As I was walking through Jimmy DeSana: Submission at the Brooklyn Museum, a woman was hastily making her way to the exit. “Crazy, crazy, crazy, crazy,” she kept saying aloud — seemingly to herself and the room at large — shaking her head as if in disbelief at the works on the gallery wall. Perhaps she had missed the “explicit content” warning on the exhibition door; perhaps the family-friendly pop art of the main lobby’s giant Kaws sculpture, just steps away, primes the viewer for a very different kind of museum experience, one that mimes subversion while keeping it commercial.

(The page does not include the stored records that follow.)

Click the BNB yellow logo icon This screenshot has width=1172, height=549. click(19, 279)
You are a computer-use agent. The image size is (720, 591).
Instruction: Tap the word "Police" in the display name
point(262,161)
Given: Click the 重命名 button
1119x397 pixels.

Submission is not that kind of show. Curated by Drew Sawyer, it is the first museum retrospective of Jimmy DeSana, a hitherto obscure yet influential photographer who thrived in New York City’s 1970s and ’80s downtown arts scene. The exhibition showcases the artist’s extraordinary trajectory, from his engagement with queer mail art networks to his documentation of NYC counterculture to his move toward photographic abstraction not long before his premature death from AIDS-related illness in 1990. DeSana appropriated the tropes of commercial imagery, with its bright colors and objectifying gaze, but brought them to the worlds of S&M and queer counterculture. If you haven’t seen his work in the flesh, you’ve likely seen its echoes in No Wave and punk-influenced photography — he was something of a “society photographer” for the downtown underground. (When I first saw DeSana’s work as an art student in New York City, it immediately clicked: this was the person who all these photo students were trying to be, without even knowing who he was.) The work is transgressive, even by today’s standards.

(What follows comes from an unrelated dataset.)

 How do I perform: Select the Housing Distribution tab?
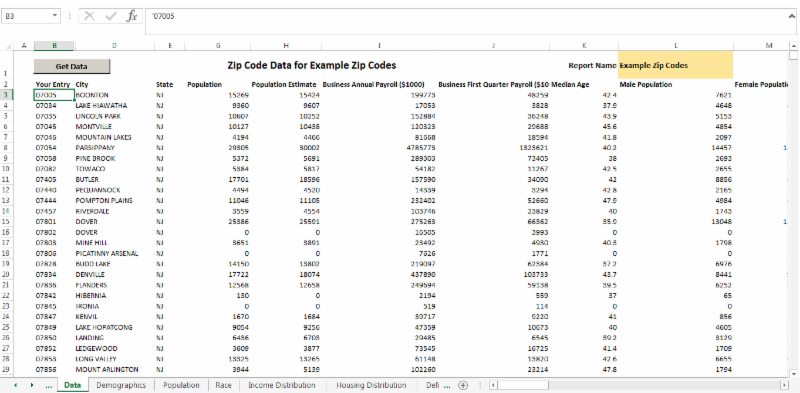point(371,385)
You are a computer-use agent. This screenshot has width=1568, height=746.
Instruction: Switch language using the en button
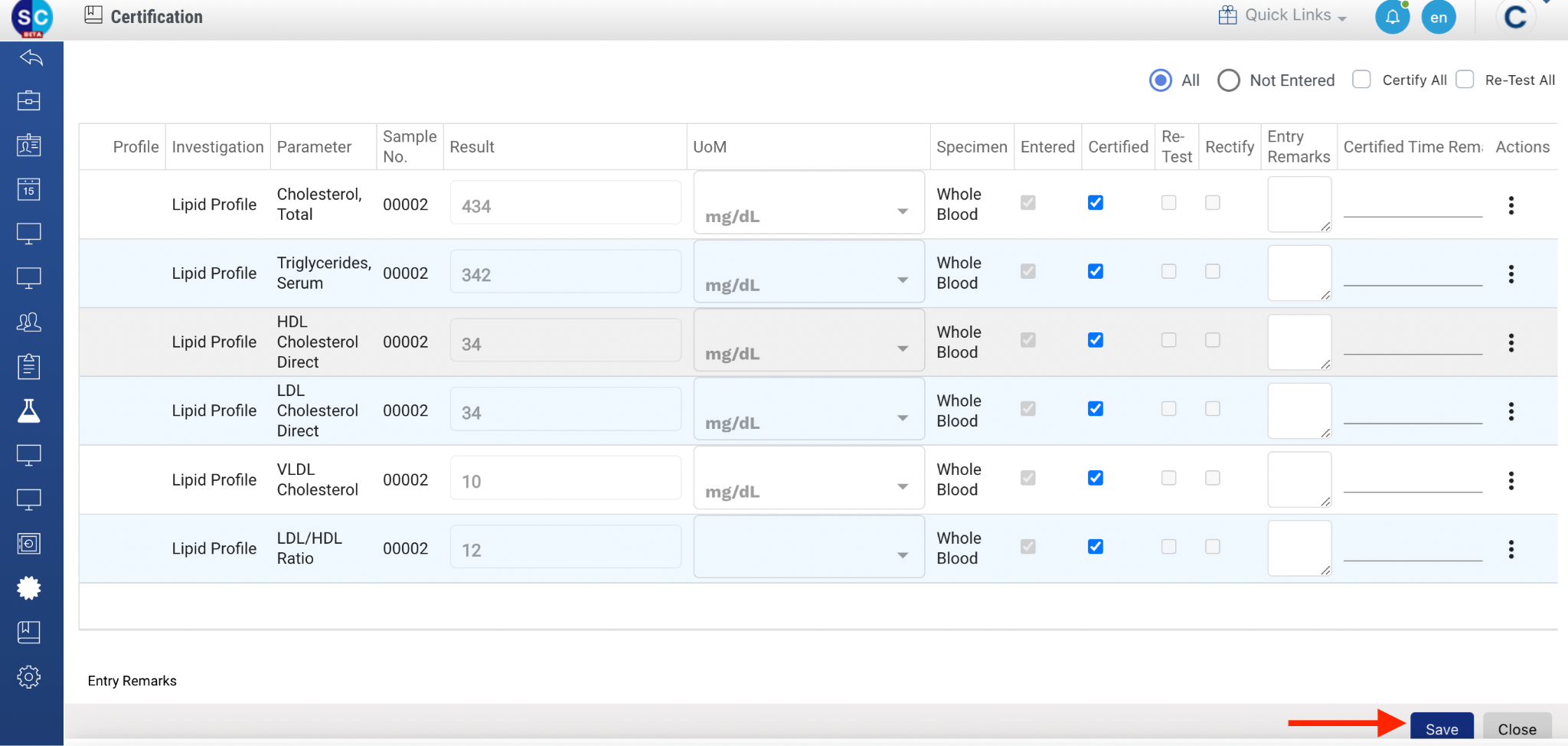click(1439, 18)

It’s not easy to show mail art — a profoundly anti-institutional, anti-commodity movement pioneered by Ray Johnson in the 1940s and ’50s — in a museum space. The medium’s anyone-can-participate premise of free exchange has always been at odds with the art market. DeSana also disseminated his work in magazines, and even shot some album covers: the pink-hued portrait of William S. Burroughs he took for a Giorno Poetry Systems LP featuring Laurie Anderson is one of the show’s highlights. Submission’s exhibition design does a remarkable job of bringing these disparate elements together while experimenting with newer modes of presentation. (The reading room, where visitors can sift through some of the show’s research materials, is a particularly nice touch.) One room containing black and white photographs of S&M imagery is lit in such an intense red that, upon emerging from it, your eyes burn and the white walls seem to glow green — an experiential intensity that mirrors the subject of the work itself.

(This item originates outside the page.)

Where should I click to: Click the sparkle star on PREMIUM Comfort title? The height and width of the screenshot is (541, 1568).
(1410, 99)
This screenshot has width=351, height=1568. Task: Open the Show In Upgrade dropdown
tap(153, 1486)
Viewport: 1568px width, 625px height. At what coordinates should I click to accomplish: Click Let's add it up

DeSana’s work goes far beyond its transgressive, anti-institutional subject matter; the artist had a gift for defamiliarizing the body without dehumanizing it. In his early series, 101 Nudes, he illuminates his subjects with a harsh flash, showing their bright white bodies from unfamiliar yet intimate angles. Their fluidity stands out, at odds with the bland suburban backdrop, but the models’ comfort with the camera can make viewers feel like co-conspirators in the act, as if we are complicit in their rebellion. In two different images titled “Coat Hanger” (1979 and 1980), two models hold the opposite ends of a shared coat hanger between their buttocks. There is an obvious provocation to the gesture, as the coat hanger symbolizes the dark undertones of domesticity and sexual oppression, but at the same time there is remarkable tenderness in the way that their bodies are lit and turned in contrapposto to create a protective shield of anonymity. As DeSana’s health declined and he leaned into abstraction, this power of unknowability became increasingly central to his work. The body blurs and transfigures itself in these later images, melding with fields of color, becoming flowers and rings, or a monumental abstraction of a broken oval — a gut-wrenching testament to his artistic perseverance, the beauty he saw in humanity’s ambiguity while experiencing its transience.
Jimmy DeSana: Submission continues at the Brooklyn Museum (200 Eastern Parkway, Brooklyn) through April 16. The exhibition was curated by Drew Sawyer, Phillip and Edith Leonian Curator of Photography, Brooklyn Museum.